This work addresses the challenges of inefficiency and limited accuracy in joint representation learning and dynamical modeling of high-dimensional physical data. It presents the first systematic investigation into the value of tokenizer pretraining within physics foundation models, introducing a domain-aligned autoencoding pretraining strategy coupled with a runtime-adjustable spatiotemporal compression mechanism to jointly optimize compact representations and simulation efficiency. Experimental results demonstrate that in-domain pretraining reduces the volume-weighted root mean square error (VRMSE) by 64% in just 10,500 training steps, substantially outperforming training from scratch. Cross-domain pretraining also yields consistent improvements, confirming the effectiveness of the proposed approach in enhancing both the accuracy and computational efficiency of physical simulations.

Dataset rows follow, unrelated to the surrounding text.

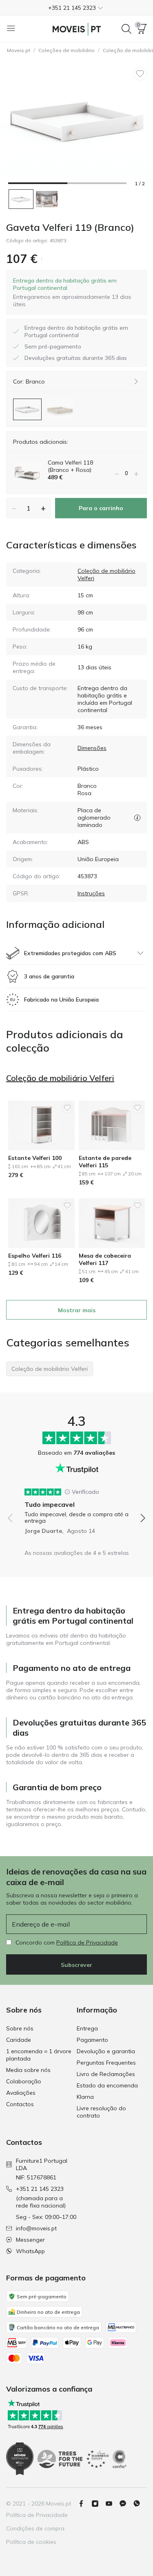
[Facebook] (84, 2503)
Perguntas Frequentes (106, 2062)
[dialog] (76, 292)
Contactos (20, 2104)
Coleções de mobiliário (66, 50)
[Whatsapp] (140, 2503)
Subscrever (76, 1965)
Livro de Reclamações (106, 2074)
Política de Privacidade (87, 1942)
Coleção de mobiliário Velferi (60, 1078)
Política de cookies (31, 2541)
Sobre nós (19, 2028)
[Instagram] (98, 2503)
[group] (76, 1508)
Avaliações (20, 2092)
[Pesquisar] (126, 29)
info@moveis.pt (36, 2228)
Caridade (18, 2039)
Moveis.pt (18, 50)
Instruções (91, 893)
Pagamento (92, 2039)
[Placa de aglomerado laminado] (137, 818)
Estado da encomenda (107, 2085)
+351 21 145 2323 (40, 2188)
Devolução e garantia (106, 2051)
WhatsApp (30, 2251)
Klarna (85, 2096)
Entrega (87, 2028)
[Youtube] (112, 2503)
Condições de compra (35, 2528)
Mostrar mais (76, 1310)
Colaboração (23, 2081)
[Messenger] (126, 2503)
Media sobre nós (28, 2070)
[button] (76, 7)
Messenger (30, 2239)
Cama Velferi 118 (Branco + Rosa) (70, 466)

We investigate the impact of tokeniser pretraining on the accuracy and efficiency of physics emulation. Modern high-resolution simulations produce vast volumes of data spanning diverse physical regimes and scales. Training foundation models to learn the dynamics underlying such data enables the modelling of complex multiphysics phenomena, especially in data-limited settings. The emerging class of physics foundation models typically aims to learn two tasks jointly: (i) extracting compact representations of high-resolution spatiotemporal data, and (ii) capturing governing physical dynamics. However, learning both tasks from scratch simultaneously can impede the effectiveness of either process. We demonstrate that pretraining the tokeniser with an autoencoding objective prior to training the dynamics model enhances computational efficiency for downstream tasks. Notably, the magnitude of this benefit depends on domain alignment: pretraining on the same physical system as the downstream task yields the largest improvements, while pretraining on other systems provides moderate gains. In-domain pretraining reduces VRMSE by 64% after 10,500 training steps compared to training from scratch. To our knowledge, this is the first systematic investigation of tokeniser pretraining for physics foundation models. We further introduce flexible spatiotemporal compression operations that extend causal convolutions to support runtime-adjustable compression ratios, enabling efficient adaptation to diverse downstream tasks. Our findings provide practical guidance for training efficient physics emulators and highlight the importance of strategic pretraining data selection.